Leitsatz
Hat der Nachlasspfleger eine Überschuldung des Nachlasses in substantiierter und nachvollziehbarer Form dargelegt, liegt bereits ein zulässiger Antrag zur Eröffnung eines Insolvenzverfahrens vor, ohne dass eine Schlüssigkeit im technischen Sinne vorliegen muss. Da in diesem Fall die Schwelle vom Zulassungs- zum Eröffnungsverfahren bereits überschritten ist, muss das InsG den Sachverhalt gegebenenfalls in Ausübung der ihm obliegenden Amtsermittlungspflicht eigenständig aufklären.
Sachverhalt
Der Nachlasspfleger hat Antrag auf Eröffnung des Insolvenzverfahrens wegen Überschuldung des Nachlasses gestellt. Die Verbindlichkeiten des Erblassers bei drei Kreditinstituten belaufen sich auf über 37.000 EUR, während der Nachlass lediglich aus drei älteren Kfz. besteht, für die abzüglich Verwertungskosten kaum ein Erlös zu erzielen war. Das InsG lehnte die Eröffnung ab mit der Begründung, es fehle an einem hinreichend dargetanen Eröffnungsgrund und insbesondere einer Darstellung der beruflichen und persönlichen Lebensumstände des Erblassers in den letzten Jahren.
Entscheidung
Die gegen die Zurückweisung der sofortigen Beschwerde durch das LG gerichtete Rechtsbschwerde ist gem. §§ 6, 7 InsO, § 574 Abs. 1 ZPO statthaft und begründet. Zur Darlegung eines Eröffnungsgrundes i.S.d. §§ 17 f. InsO genügt die Mitteilung von entsprechenden Tatsachen in substantiierter und nachvollziehbarer Form, § 253 Abs. 2 Nr. 2 ZPO i.V.m. § 4 InsO. Der Antragsteller ist gem. § 317 InsO antragsberechtigt. Es gehört zu seinen Pflichten als Nachlasspfleger, den Nachlass zu erhalten und zu verwalten und die Vermögensinteressen der noch festzustellenden Erben wahrzunehmen. Dabei musste er sich einen allgemeinen Eindruck über die näheren Lebens- und Einkommensverhältnisse des Erblassers verschaffen.
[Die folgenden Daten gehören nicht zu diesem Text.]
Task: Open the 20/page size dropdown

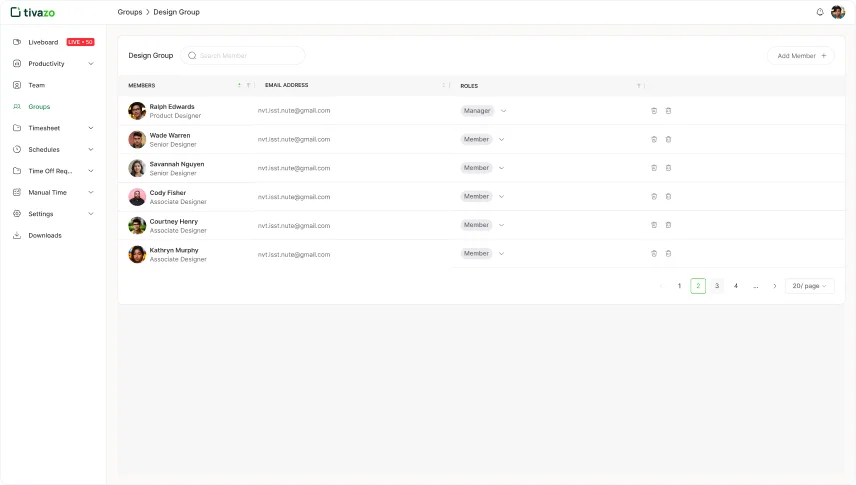Action: (809, 286)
Wenn der Nachlasspfleger nunmehr hinreichend darlegt, dass der Erblasser abzüglich des von seiner Ehefrau übernommenen Hausrates über keine nennenswerten Vermögensgegenstände mehr verfügt, so genügt dies den Anforderungen. Zudem ergibt sich aus der Nachlassakte, dass die bisher bekannten Erben die Erbschaft bereits ausgeschlagen haben, was ein deutliches Anzeichen für die Überschuldung des Nachlasses ist.
Damit war hier die Schwelle vom Zulassungsverfahren zum Eröffnungsverfahren bereits überschritten, so dass das InsG im Rahmen der Amtsermittlung hätte tätig werden müssen, wenn es von den Voraussetzungen eines Eröffnungsgrundes noch nicht hinreichend überzeugt war. Hierzu hat es die Mittel des § 20 Abs. 1 S. 2 i.V.m. §§ 97, 98, 101 InsO zur Verfügung. Die Sache wurde daher in die erste Instanz zurückverwiesen.